Verraten und verkauft

Sollte es in einigen Monaten zu einer Verurteilung von Lina E. und weiteren Angeklagten kommen, könnten dafür die Verhandlungstage Ende Juli und Anfang August die entscheidenden gewesen sein. An diesen sagte der von der linken Szene als Verräter bezeichnete Johannes D., offenbar selbst ehemaliges Mitglied der »Gruppe E«, vor Gericht umfassend aus.

Am 15. Juni gab es den ersten Hinweis auf eine mögliche Wende im sogenannten Antifa-Ost-Verfahren. Bis zu jenem Mittwoch hatten mehr als 50 Verhandlungstage erhebliche Zweifel an der Schuld der Angeklagten gelassen. Seit September vergangenen Jahres läuft das Verfahren gegen Lina E., eine junge Frau aus Leipzig, und drei Mitangeklagte. Ihnen werden die Bildung einer kriminellen Vereinigung und sechs schwere Angriffe auf Neonazis vorgeworfen. E. steht als angebliche Anführerin im Fokus. Doch bislang konnte oder wollte keiner der angegriffenen Neonazis und kein Zeuge E. oder einen ihrer drei Mitangeklagten identifizieren.

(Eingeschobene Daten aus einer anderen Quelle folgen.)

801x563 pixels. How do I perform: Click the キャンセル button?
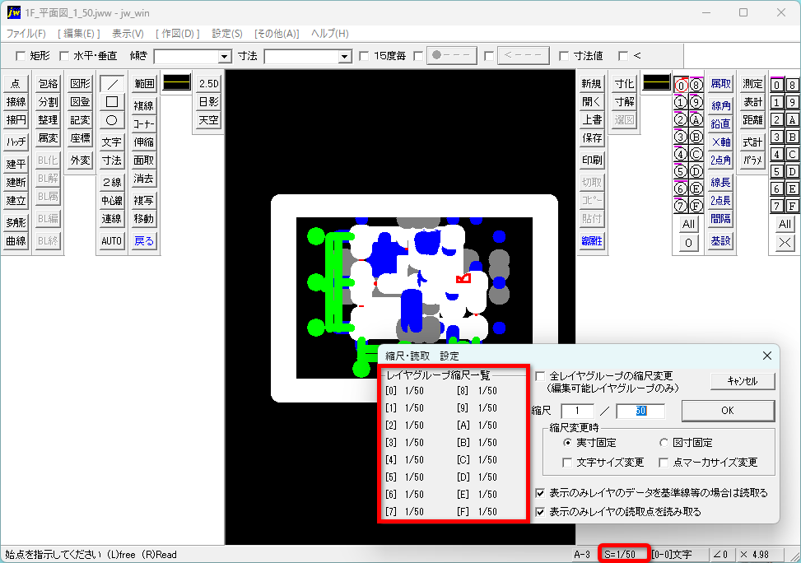click(742, 381)
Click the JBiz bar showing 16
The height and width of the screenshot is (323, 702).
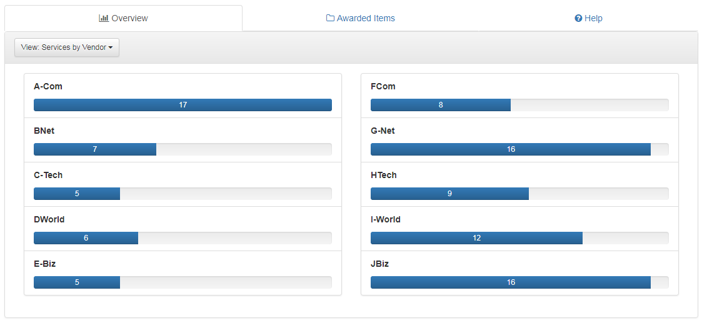click(510, 282)
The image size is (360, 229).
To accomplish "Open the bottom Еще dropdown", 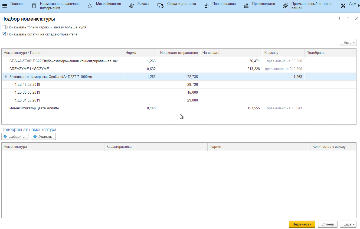I will click(348, 224).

Doch während manche linke Sympathisanten wohl schon auf einen Freispruch hofften, war den Ermittlungsbehörden längst ein Durchbruch gelungen. Bereits im April war Johannes D. im Zeugenschutzprogramm des Landeskriminalamts (LKA) Sachsen gelandet. Bei ihm handelt es sich weder um einen Neonazi noch um einen Beamten, sondern um ein mutmaßliches ehemaliges Mitglied der sogenannten Gruppe E, die sich um die prominenteste Angeklagte geschart haben soll. Zwar sitzt D. nicht selbst auf der Anklagebank, doch er soll an mindestens einem Angriff beteiligt gewesen sein.